Er lebte noch einige Jahre in einem sehr eingeschränkten Kreise, oder vielmehr blos in der Gesellschaft einer alten frommen Dame, die mit ihm in einem Hause wohnte, und sich von wenigen Renten erhielt. In dieser Zeit gewann er den einen Prozeß und bald darauf den andern; allein seine Gesundheit war untergraben und das Glück seines Lebens war verloren. Bey einem geringen Anlaß fiel er abermals in eine schwere Krankheit; der Arzt kündigte ihm den Tod an. Er vernahm sein Urtheil ohne Widerwillen, nur wünschte er seine schöne Freundin noch Einmal zu sehen.

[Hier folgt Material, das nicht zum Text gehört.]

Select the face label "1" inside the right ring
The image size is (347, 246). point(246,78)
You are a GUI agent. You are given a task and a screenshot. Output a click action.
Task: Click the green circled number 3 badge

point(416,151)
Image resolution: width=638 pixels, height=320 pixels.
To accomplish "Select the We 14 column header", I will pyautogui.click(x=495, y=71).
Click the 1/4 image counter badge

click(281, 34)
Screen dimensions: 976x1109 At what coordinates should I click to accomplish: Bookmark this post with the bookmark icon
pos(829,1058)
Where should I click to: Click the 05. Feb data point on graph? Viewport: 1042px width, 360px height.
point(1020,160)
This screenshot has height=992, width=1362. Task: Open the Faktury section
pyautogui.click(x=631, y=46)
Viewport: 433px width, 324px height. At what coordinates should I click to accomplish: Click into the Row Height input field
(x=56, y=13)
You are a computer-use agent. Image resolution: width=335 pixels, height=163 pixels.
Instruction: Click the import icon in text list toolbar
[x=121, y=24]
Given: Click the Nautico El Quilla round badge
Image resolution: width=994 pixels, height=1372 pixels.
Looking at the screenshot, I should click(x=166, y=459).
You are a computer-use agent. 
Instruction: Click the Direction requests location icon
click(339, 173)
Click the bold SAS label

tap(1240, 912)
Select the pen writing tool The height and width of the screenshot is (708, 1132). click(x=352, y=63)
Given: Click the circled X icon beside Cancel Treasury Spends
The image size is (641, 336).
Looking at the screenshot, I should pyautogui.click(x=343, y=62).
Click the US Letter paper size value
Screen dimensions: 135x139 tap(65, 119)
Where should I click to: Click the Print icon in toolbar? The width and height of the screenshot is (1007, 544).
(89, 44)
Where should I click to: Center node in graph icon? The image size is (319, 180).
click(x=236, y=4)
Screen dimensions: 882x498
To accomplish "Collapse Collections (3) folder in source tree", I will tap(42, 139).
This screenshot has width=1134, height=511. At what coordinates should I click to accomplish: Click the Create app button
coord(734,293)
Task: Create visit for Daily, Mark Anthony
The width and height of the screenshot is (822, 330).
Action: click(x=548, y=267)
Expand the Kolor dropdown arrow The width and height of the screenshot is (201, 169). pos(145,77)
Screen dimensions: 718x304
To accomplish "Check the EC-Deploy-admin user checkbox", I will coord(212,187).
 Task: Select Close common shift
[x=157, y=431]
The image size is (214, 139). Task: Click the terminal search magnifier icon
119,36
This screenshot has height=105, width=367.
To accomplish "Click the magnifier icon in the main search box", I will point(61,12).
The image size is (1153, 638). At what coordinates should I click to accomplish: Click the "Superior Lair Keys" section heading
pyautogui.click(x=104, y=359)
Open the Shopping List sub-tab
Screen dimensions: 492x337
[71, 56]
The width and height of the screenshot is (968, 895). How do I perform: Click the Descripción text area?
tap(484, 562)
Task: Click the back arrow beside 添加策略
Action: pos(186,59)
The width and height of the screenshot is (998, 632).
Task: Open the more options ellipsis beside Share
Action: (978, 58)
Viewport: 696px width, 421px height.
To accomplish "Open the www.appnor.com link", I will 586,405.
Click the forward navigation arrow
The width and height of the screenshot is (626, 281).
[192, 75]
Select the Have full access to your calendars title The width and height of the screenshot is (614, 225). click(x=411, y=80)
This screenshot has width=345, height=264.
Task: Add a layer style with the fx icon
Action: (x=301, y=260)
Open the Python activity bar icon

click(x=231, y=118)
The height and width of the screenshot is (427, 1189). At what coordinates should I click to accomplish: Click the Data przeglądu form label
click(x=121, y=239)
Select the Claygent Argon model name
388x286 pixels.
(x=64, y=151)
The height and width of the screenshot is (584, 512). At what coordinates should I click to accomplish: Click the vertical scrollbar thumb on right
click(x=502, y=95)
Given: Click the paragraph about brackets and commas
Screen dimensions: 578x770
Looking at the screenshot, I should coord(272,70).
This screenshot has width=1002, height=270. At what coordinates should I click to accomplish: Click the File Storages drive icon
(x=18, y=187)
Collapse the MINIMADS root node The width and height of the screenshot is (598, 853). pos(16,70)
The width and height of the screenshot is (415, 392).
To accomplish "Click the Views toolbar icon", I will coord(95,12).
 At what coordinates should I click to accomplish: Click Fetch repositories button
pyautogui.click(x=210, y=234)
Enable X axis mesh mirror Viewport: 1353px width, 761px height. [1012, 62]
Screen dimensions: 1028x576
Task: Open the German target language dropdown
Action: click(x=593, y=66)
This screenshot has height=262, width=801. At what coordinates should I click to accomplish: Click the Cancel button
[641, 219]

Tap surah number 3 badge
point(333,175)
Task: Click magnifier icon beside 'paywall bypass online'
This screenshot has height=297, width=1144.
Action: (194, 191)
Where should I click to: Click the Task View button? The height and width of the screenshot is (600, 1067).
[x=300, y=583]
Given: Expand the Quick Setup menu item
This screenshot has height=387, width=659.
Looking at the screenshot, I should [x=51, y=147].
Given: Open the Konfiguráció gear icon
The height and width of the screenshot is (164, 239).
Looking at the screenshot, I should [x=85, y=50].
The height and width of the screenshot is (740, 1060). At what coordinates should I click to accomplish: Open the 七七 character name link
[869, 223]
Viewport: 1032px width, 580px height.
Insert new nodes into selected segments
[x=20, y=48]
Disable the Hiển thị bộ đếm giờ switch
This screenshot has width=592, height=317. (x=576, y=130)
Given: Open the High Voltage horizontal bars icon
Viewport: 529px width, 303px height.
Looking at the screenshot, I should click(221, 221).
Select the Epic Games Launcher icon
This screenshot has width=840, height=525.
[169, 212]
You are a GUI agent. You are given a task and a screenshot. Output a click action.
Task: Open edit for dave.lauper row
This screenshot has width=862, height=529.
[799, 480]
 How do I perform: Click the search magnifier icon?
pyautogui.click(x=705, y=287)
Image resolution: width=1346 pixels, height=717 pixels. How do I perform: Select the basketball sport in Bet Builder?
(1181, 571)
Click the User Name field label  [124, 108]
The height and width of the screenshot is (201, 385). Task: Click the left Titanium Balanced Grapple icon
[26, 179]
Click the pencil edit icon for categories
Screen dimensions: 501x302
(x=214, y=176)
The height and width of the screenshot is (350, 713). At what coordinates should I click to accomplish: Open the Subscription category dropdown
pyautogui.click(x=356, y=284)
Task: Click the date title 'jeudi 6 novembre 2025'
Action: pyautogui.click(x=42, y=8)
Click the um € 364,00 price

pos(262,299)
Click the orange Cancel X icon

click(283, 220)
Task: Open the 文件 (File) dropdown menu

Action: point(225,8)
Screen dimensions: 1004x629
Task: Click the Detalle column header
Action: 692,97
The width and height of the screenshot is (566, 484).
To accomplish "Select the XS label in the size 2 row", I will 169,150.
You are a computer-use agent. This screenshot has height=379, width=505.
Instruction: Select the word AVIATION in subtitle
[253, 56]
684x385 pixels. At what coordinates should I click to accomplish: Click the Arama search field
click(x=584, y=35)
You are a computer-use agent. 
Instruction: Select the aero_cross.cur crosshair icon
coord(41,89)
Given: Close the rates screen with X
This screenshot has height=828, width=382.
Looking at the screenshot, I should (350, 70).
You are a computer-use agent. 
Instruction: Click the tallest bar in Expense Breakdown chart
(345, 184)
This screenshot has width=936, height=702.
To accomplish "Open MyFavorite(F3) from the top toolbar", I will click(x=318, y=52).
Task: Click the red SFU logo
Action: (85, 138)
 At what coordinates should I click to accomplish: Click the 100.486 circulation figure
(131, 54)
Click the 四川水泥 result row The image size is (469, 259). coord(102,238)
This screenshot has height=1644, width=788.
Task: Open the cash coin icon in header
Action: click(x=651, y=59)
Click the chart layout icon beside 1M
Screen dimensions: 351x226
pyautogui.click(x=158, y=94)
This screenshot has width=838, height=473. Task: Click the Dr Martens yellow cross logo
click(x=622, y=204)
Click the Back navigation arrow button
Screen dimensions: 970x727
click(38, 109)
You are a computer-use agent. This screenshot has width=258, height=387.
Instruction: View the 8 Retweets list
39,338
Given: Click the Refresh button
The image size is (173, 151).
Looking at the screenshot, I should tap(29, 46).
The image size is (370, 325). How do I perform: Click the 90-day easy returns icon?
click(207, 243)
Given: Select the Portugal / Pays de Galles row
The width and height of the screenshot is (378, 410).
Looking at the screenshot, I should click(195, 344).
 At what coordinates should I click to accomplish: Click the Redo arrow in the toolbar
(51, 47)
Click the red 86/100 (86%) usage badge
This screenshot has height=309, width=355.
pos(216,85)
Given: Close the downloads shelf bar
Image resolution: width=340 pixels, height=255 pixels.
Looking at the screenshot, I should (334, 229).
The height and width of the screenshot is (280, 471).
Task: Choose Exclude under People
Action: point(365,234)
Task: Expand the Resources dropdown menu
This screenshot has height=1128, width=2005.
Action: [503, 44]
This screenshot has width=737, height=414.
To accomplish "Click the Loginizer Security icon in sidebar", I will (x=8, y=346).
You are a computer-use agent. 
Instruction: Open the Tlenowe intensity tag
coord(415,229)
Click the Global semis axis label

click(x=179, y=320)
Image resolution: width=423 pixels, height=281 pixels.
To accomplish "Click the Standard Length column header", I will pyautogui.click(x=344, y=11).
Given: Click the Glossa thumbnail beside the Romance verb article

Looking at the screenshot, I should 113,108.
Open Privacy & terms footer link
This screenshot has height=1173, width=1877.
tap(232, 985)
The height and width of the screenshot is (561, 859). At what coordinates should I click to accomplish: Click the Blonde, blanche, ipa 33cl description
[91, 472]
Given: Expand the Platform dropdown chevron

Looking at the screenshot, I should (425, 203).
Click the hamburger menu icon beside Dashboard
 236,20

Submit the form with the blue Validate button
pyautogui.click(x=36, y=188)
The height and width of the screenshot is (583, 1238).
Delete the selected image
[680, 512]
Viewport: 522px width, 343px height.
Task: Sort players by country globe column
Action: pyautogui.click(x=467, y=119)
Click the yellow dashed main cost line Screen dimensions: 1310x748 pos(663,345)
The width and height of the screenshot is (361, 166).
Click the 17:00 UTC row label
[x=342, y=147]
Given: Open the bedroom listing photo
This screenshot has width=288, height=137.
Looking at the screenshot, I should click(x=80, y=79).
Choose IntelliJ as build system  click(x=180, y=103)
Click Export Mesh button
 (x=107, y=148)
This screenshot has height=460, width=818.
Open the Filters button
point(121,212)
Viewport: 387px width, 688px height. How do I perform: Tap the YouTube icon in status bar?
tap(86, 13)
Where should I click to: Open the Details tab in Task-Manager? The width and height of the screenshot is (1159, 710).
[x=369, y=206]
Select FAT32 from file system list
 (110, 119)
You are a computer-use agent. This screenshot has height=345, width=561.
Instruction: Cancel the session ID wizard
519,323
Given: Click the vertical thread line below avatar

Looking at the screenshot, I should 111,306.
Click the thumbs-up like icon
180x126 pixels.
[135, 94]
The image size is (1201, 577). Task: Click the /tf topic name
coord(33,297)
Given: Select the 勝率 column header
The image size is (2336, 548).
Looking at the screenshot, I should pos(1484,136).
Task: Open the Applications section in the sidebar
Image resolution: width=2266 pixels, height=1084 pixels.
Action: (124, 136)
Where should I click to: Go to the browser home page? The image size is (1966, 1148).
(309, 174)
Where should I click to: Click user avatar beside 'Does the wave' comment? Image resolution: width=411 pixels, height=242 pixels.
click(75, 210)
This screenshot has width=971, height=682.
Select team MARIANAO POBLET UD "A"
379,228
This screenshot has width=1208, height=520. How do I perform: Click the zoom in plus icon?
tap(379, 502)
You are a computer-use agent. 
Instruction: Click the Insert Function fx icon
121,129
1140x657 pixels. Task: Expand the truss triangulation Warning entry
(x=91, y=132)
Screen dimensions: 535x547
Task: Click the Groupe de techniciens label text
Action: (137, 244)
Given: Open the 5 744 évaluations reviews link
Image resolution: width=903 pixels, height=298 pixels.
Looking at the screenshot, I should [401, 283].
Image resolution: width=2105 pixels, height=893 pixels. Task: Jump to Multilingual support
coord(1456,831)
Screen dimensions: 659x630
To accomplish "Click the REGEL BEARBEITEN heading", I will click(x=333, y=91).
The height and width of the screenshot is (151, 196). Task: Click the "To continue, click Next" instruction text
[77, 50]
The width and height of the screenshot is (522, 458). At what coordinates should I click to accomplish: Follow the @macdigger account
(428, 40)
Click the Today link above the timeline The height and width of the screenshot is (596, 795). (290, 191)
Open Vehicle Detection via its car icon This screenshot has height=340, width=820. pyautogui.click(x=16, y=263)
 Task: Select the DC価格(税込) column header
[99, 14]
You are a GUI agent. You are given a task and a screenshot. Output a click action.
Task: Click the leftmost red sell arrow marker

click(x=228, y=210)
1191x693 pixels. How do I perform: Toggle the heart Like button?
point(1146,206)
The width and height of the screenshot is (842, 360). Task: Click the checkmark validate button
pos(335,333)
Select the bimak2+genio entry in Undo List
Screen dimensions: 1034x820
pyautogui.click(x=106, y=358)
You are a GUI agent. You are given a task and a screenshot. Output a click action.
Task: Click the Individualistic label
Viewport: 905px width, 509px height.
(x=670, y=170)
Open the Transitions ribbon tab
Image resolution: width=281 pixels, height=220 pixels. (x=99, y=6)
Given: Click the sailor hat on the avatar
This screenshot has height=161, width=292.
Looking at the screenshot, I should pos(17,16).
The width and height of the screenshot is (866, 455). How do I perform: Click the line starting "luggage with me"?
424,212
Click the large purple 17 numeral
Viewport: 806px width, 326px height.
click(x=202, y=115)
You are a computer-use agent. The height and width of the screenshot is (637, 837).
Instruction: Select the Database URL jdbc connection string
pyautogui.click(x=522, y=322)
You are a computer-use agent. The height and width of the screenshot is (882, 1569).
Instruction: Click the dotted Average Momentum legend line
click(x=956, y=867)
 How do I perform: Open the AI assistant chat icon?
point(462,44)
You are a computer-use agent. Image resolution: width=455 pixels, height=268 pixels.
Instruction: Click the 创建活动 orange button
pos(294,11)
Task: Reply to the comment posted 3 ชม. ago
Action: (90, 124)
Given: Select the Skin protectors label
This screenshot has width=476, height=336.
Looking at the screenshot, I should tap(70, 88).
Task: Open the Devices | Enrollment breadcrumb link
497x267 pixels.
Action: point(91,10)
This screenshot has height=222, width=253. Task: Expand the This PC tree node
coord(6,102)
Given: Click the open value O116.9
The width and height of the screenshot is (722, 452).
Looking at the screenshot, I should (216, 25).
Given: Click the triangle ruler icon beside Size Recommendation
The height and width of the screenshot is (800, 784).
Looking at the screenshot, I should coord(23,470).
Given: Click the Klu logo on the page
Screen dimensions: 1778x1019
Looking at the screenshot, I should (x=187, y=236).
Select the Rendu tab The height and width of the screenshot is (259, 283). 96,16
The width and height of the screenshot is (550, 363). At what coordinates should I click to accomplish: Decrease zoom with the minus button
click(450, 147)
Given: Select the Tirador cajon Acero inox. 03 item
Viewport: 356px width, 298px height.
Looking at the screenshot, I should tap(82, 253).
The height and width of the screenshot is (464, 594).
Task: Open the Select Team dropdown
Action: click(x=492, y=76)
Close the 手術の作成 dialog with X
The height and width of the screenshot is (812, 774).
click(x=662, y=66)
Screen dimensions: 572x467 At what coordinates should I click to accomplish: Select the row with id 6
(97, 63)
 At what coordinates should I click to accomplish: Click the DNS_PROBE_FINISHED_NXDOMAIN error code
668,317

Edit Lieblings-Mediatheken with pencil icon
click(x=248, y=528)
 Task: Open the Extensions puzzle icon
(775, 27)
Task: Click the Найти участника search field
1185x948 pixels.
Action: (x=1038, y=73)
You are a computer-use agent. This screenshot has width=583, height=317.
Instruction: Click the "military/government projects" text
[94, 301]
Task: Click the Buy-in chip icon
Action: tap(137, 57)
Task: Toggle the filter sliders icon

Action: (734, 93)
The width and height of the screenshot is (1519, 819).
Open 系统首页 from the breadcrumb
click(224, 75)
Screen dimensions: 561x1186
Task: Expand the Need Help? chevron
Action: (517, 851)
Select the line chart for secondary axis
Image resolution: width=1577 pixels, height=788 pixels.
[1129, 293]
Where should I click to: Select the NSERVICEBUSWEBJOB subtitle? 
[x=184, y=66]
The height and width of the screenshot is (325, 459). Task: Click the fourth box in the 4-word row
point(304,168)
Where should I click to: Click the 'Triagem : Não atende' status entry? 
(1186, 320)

Er schickte seinen Bedienten zu ihr, der sonst in glücklichern Zeiten manche günstige Antwort gebracht hatte. Er ließ sie bitten, sie schlug es ab. Er schikte zum zweytenmal und ließ sie beschwören; sie beharrte auf ihrem Sinne. Endlich, es war schon tief in der Nacht, sendete er zum drittenmal; sie ward bewegt und vertraute mir ihre Verlegenheit, denn ich war eben mit dem Markese und einigen andern Freunden bey ihr zum Abendessen. Ich rieth ihr und bat sie dem Freunde den letzten Liebesdienst zu erzeigen; sie schien unentschlossen, aber nach einigem Nachdenken nahm sie sich zusammen. Sie

Empfohlene Zitierweise:
Johann Wolfgang von Goethe: Unterhaltungen deutscher Ausgewanderten. In: Die Horen 1795, Band 1–4. Cotta, Tübingen 1795, Seite 2-8. Digitale Volltext-Ausgabe bei Wikisource, URL: https://de.wikisource.org/w/index.php?title=Seite:Schiller_Die_Horen_1-1795.pdf/124&oldid=- (Version vom 1.8.2018)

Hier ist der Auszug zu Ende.